While several panic-stricken foreign students were leaving China after the novel coronavirus pneumonia outbreak during Spring Festival, Munyaradzi Gurure, an African student, decided he was not going anywhere.
The 21-year-old, from Zimbabwe, wanted to volunteer in the fight against the virus in Yulin, South China's Guangxi Zhuang autonomous region.
A junior student at the Guangxi University of Finance and Economics in Nanning, capital of the region, Gurure was a talented singer who used to sing at the local train station.
After a scheduled music concert in Yulin was canceled over virus fears, a friend asked him if he would like to do something at the station.
"At the time, I learned the disease was a type of pneumonia caused by the novel coronavirus, which could cause cold and fever, and even death," he said. "I agreed to my friend's suggestion because everyone was trying to do something and I wanted to do my bit."

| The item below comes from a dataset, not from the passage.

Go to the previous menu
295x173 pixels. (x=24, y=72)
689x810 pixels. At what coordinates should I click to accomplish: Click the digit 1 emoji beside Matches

According to Zhang Liujun, an employee at Yulin station, Gurure helped the station staff to check the body temperature of people at the station's entrance. He also joined them in spraying disinfectant in public areas.
"He (Gurure) only asked for some protective equipment. After working three to four hours, he would go back to his friend's home," said Zhang.
On Jan 22, two days before Lunar New Year, the number of passengers at the station, which serves a population of 7 million, saw only 11,592 people.
Spring Festival is peak time for travel in China.
"The station staff were checking passengers' temperature at the entrance, making it more crowded than usual. I just chipped in," said Gurure.
The passengers were surprised to see a foreign face, but they gave him a thumbs-up. That encouraged him further.
Gurure performed this task from Jan 22 to 24, which saw the highest rate of infection, according to Zhang.
The young student had no fear when helping passengers at the station. He believed there was no need to panic as long as he wore a mask and washed hands properly as advised by experts.
He said the station staff had trained him how to protect himself from infections.
"I walk around with the mask and gloves on, helping the others and making sure they are safe," said Gurure. "I also keep safe distance from people so that I will not be infected."
Zhang said the station staff were doing a good job by checking the body temperature of passengers before they could enter the station.
"China has adopted several effective isolation measures and a large number of medical staff have joined the fight against the virus, while many people have donated materials to the epidemic center," he said.
Zhang said the station has been seeing fewer passengers after the Spring Festival holiday, with the number dropping to 2,087 on Feb 16 since most of the factories nationwide are not functioning.
Gurure is now at a friend's home, waiting for his classes to resume at the university.
"I just wanted to do my bit to prevent spread of the infection. That's why I volunteered," he said.